Adriano Stefanelli

Raimondo RODIA  

Un mondo che sta scomparendo quello del calzolaio, un mestiere artigianale che si apprendeva andando in bottega. Una volta la calzatura doveva durare una vita intera e il calzolaio creava le scarpe su misura lavorando cuoio e pellame. Nel corso della vita della scarpa creata artigianalmente vi erano piccole operazioni di riparo ed erano eterne e non legate all’aspetto consumistico dell’usa e getta. Le lavorazioni in cuoio erano caratterizzate dalla ricerca di pelli pregiate e dalla realizzazione di accessori sempre più innovativi. Chi lavora il cuoio oggi, produce borse, valigie, cinture, ma anche oggetti più caratteristici legati alla cultura del luogo.

Adriano Stefanelli mentre dona le sue scarpe agli ultimi tre papi, Leone XIV, Benedetto XVI e Giovanni Paolo II

Vi voglio raccontare la storia di un artigiano di origine salentina, Adriano Stefanelli, emigrato a Novara, che ha fatto le scarpe su misura agli ultimi quattro pontefici. Adriano Stefanelli, nato a Tuglie nel 1948, poi emigrato come molti al nord Italia. «Una passione umile e modesta», come lui stesso ama ricordare, un impegno che di fatto lo ha reso noto al mondo. A dire il vero, quando l’artigiano confezionò le sue prime scarpe importanti, quelle per Giovanni Paolo II, non immaginava nemmeno che l’evento avrebbe suscitato un enorme impatto mediatico. «Feci le scarpe per un Papa stanco, malato – racconta Stefanelli – volevo semplicemente alleviare le sue sofferenze dopo averlo visto in difficoltà durante una Via Crucis. Feci ciò che sapevo fare, volevo sentirmi utile».

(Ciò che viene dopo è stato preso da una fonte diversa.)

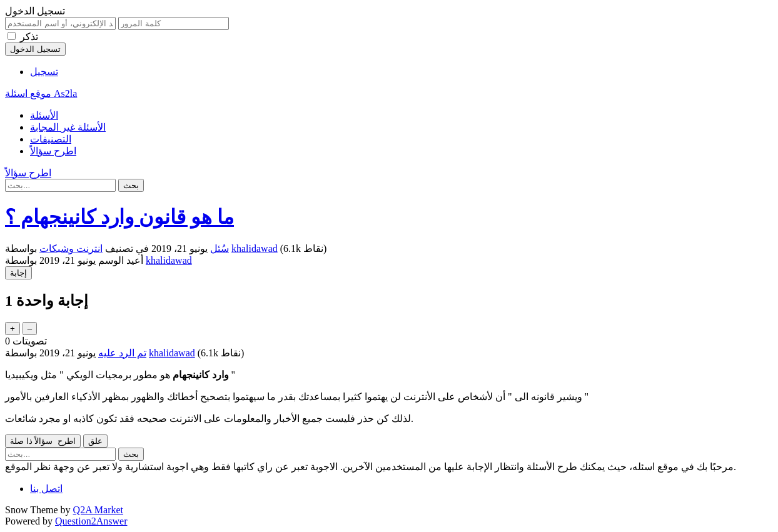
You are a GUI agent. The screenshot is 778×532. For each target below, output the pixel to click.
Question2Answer (91, 521)
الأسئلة (44, 115)
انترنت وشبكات (71, 248)
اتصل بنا (46, 488)
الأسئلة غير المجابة (68, 127)
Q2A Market (98, 509)
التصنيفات (51, 139)
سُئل (220, 248)
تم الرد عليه (122, 353)
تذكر (29, 36)
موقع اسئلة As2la (41, 93)
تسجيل (44, 71)
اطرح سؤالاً (53, 151)
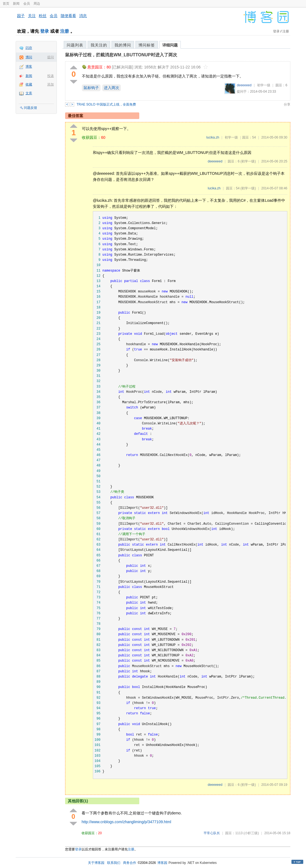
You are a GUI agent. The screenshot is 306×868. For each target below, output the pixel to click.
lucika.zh (213, 137)
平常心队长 (212, 833)
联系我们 (113, 863)
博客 (29, 66)
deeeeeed (244, 85)
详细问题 (170, 45)
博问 (29, 57)
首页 (6, 3)
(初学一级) (248, 161)
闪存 (29, 48)
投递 (50, 76)
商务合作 (130, 863)
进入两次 (111, 88)
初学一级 (264, 85)
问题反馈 (30, 107)
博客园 (162, 863)
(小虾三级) (251, 833)
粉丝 (42, 16)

Stefanelli, calzolaio nel tempo libero, le scarpe le ha fatte solo per poche persone. E le ha sempre donate, preferendo vivere della sua attività di commerciante. Così ha continuato a fare, regalando una copia delle scarpe prodotte per Giovanni Paolo II a tutti i pontefici in Roma che si sono susseguiti sul trono di Pietro fino ad oggi. I mocassini rossi donati a Benedetto XVI, con cui Ratzinger divenne per la rivista americana Esquire l’uomo più elegante al mondo. Poi le scarpe donate a Leone XIV, lo scorso 7 gennaio 2026.

A sinistra, i ringraziamenti di Michelle Obama; a destra, Stefanelli con Lech Walesa (in piedi) e Jas Gawronski

E ancora, altre scarpe donate a personaggi famosi, per rafforzare l’immagine del Made in Italy nel mondo. Come quelle donate a Bush senior e Obama, presidenti degli Stati Uniti, al famoso sindacalista polacco Lech Walesa, alla moglie del presidente Obama, Michelle. I duplicati delle foto donate sono ora in mostra a Tuglie, sua città natale. Ci sono anche quelle, con tanto di strass, regalate al cantautore Vasco Rossi, che ha gradito molto il gesto di questo infaticabile artigiano salentino che vive a Novara.